▶ [What you need to do]: Can you rewrite the entries below as a numbered list, dropping any blank lines?

▶ [Given records]:
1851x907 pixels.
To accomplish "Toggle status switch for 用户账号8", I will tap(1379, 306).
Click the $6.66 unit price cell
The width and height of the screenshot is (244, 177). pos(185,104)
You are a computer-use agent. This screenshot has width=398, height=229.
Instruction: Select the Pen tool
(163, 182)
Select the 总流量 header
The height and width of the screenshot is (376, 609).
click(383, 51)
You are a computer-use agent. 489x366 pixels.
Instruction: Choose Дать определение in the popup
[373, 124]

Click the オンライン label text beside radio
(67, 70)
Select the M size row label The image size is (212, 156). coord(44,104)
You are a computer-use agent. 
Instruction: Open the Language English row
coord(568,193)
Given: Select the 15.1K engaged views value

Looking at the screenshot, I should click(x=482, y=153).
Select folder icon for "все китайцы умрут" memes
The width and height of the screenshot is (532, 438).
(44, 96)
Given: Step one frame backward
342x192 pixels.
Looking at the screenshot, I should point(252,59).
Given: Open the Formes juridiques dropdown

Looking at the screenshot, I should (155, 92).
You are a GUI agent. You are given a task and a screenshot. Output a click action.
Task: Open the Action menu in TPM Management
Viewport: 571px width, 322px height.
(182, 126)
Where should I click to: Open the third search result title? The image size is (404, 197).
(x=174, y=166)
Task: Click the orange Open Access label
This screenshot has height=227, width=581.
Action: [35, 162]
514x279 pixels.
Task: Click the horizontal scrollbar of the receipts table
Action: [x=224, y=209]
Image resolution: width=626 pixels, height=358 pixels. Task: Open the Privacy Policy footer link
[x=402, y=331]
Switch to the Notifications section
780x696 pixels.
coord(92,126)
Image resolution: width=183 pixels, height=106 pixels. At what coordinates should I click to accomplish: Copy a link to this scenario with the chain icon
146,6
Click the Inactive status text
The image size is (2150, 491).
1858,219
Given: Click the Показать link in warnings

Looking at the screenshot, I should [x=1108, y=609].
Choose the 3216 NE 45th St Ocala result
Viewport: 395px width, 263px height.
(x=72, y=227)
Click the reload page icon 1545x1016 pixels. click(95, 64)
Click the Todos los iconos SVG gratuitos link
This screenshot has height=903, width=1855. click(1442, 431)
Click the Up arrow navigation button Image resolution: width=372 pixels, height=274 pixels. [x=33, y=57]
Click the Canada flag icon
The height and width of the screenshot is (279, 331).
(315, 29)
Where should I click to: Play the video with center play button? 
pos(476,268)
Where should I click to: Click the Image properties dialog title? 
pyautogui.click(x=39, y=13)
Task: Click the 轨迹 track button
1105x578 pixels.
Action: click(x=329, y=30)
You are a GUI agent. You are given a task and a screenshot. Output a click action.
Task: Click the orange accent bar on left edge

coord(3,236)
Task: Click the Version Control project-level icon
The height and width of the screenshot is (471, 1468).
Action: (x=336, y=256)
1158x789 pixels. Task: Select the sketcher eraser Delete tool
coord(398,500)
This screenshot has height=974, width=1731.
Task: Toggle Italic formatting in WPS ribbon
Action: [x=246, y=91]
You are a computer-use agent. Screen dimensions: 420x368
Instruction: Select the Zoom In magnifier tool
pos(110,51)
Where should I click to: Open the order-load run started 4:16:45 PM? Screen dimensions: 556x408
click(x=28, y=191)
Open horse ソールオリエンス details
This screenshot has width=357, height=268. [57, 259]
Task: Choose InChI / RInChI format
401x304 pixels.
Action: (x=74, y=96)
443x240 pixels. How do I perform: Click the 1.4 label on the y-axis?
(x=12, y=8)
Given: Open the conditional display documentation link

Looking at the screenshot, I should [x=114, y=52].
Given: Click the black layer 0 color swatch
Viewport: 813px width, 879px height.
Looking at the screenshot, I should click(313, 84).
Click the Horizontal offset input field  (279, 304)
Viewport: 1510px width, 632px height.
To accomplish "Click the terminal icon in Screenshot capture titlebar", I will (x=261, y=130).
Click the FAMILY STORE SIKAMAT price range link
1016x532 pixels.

▶ [Correct result]:
1. 1851x907 pixels.
2. To accomplish "Toggle status switch for 用户账号8", I will tap(1379, 306).
3. Click the $6.66 unit price cell
4. The width and height of the screenshot is (244, 177). pos(185,104)
5. You are a computer-use agent. This screenshot has width=398, height=229.
6. Instruction: Select the Pen tool
7. (163, 182)
8. Select the 总流量 header
9. The height and width of the screenshot is (376, 609).
10. click(383, 51)
11. You are a computer-use agent. 489x366 pixels.
12. Instruction: Choose Дать определение in the popup
13. [373, 124]
14. Click the オンライン label text beside radio
15. (67, 70)
16. Select the M size row label The image size is (212, 156). coord(44,104)
17. You are a computer-use agent. 
18. Instruction: Open the Language English row
19. coord(568,193)
20. Given: Select the 15.1K engaged views value
21. Looking at the screenshot, I should click(x=482, y=153).
22. Select folder icon for "все китайцы умрут" memes
23. The width and height of the screenshot is (532, 438).
24. (44, 96)
25. Given: Step one frame backward
26. 342x192 pixels.
27. Looking at the screenshot, I should point(252,59).
28. Given: Open the Formes juridiques dropdown
29. Looking at the screenshot, I should (155, 92).
30. You are a GUI agent. You are given a task and a screenshot. Output a click action.
31. Task: Open the Action menu in TPM Management
32. Viewport: 571px width, 322px height.
33. (182, 126)
34. Where should I click to: Open the third search result title? The image size is (404, 197).
35. (x=174, y=166)
36. Task: Click the orange Open Access label
37. This screenshot has height=227, width=581.
38. Action: [35, 162]
39. 514x279 pixels.
40. Task: Click the horizontal scrollbar of the receipts table
41. Action: [x=224, y=209]
42. Image resolution: width=626 pixels, height=358 pixels. Task: Open the Privacy Policy footer link
43. [x=402, y=331]
44. Switch to the Notifications section
45. 780x696 pixels.
46. coord(92,126)
47. Image resolution: width=183 pixels, height=106 pixels. At what coordinates should I click to accomplish: Copy a link to this scenario with the chain icon
48. 146,6
49. Click the Inactive status text
50. The image size is (2150, 491).
51. 1858,219
52. Given: Click the Показать link in warnings
53. Looking at the screenshot, I should [x=1108, y=609].
54. Choose the 3216 NE 45th St Ocala result
55. Viewport: 395px width, 263px height.
56. (x=72, y=227)
57. Click the reload page icon 1545x1016 pixels. click(95, 64)
58. Click the Todos los iconos SVG gratuitos link
59. This screenshot has height=903, width=1855. click(1442, 431)
60. Click the Up arrow navigation button Image resolution: width=372 pixels, height=274 pixels. [x=33, y=57]
61. Click the Canada flag icon
62. The height and width of the screenshot is (279, 331).
63. (315, 29)
64. Where should I click to: Play the video with center play button? 
65. pos(476,268)
66. Where should I click to: Click the Image properties dialog title? 
67. pyautogui.click(x=39, y=13)
68. Task: Click the 轨迹 track button
69. 1105x578 pixels.
70. Action: click(x=329, y=30)
71. You are a GUI agent. You are given a task and a screenshot. Output a click action.
72. Task: Click the orange accent bar on left edge
73. coord(3,236)
74. Task: Click the Version Control project-level icon
75. The height and width of the screenshot is (471, 1468).
76. Action: (x=336, y=256)
77. 1158x789 pixels. Task: Select the sketcher eraser Delete tool
78. coord(398,500)
79. This screenshot has height=974, width=1731.
80. Task: Toggle Italic formatting in WPS ribbon
81. Action: [x=246, y=91]
82. You are a computer-use agent. Screen dimensions: 420x368
83. Instruction: Select the Zoom In magnifier tool
84. pos(110,51)
85. Where should I click to: Open the order-load run started 4:16:45 PM? Screen dimensions: 556x408
86. click(x=28, y=191)
87. Open horse ソールオリエンス details
88. This screenshot has width=357, height=268. [57, 259]
89. Task: Choose InChI / RInChI format
90. 401x304 pixels.
91. Action: (x=74, y=96)
92. 443x240 pixels. How do I perform: Click the 1.4 label on the y-axis?
93. (x=12, y=8)
94. Given: Open the conditional display documentation link
95. Looking at the screenshot, I should [x=114, y=52].
96. Given: Click the black layer 0 color swatch
97. Viewport: 813px width, 879px height.
98. Looking at the screenshot, I should click(313, 84).
99. Click the Horizontal offset input field  (279, 304)
100. Viewport: 1510px width, 632px height.
101. To accomplish "Click the terminal icon in Screenshot capture titlebar", I will (x=261, y=130).
102. Click the FAMILY STORE SIKAMAT price range link
103. 1016x532 pixels.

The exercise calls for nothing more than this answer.